Effects of spatial configuration on tumor cells transgene expression

CASAIS, CECILIA C.; KARARA, ARMANDO L.; GLIKIN, GERARDO C.; FINOCCHIARO LILIANA M.E.

Gene therapy & molecular biology

Gene Therapy Press

Lugar: Mountain View, California 94043, USA; Año: 2006 vol. 10 p. 207 - 222

1529-9120

We investigated the impact of the multicellular architecture on transgene expression of LM05e and LM3 spontaneous Balb/c-mammary adenocarcinoma and HEp-2 human laryngeal squamous carcinoma cell lines. When transferred from monolayers to spheroids, tumor cells strongly enhanced transient transgene expression, which surprisingly was still detectable 75 days after lipofection. The cytomegalovirus immediate early promoter (CMVie) yielded a very high b-galactosidase (bgal) transgene expression, which resulted 8-, 6- and 3-fold greater in LM05e, LM3 and HEp-2 spheroids than the corresponding monolayers.

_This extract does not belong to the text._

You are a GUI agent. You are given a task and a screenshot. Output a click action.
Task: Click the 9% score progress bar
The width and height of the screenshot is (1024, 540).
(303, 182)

The SV40 early promoter displayed both, a lower spheroids/monolayers ratio and about 10% of bgal expression driven by CMVie. Cis-addition of Epstein Barr virus EBNA-1/oriP cassette enhanced the CMVie-driven transgene expression only in human HEp-2. Deletion of a 325 bp 5’ fragment of the CMVie promoter dropped spheroids bgal expression to 5%. This effect was restored to 10-25% or 25-60% by the insertion of one KCS (18 bp) or four myc-max consensus sequences (67 bp) respectively. When spheroids disassembled and grew as monolayers, bgal activity dropped accordingly. Our results demonstrated that the spatial configuration determined the expression enhancement and persistence in spheroids, being an event: fully reversible, proportional to spheroid compactness and independent of plasmid integration into the host genome.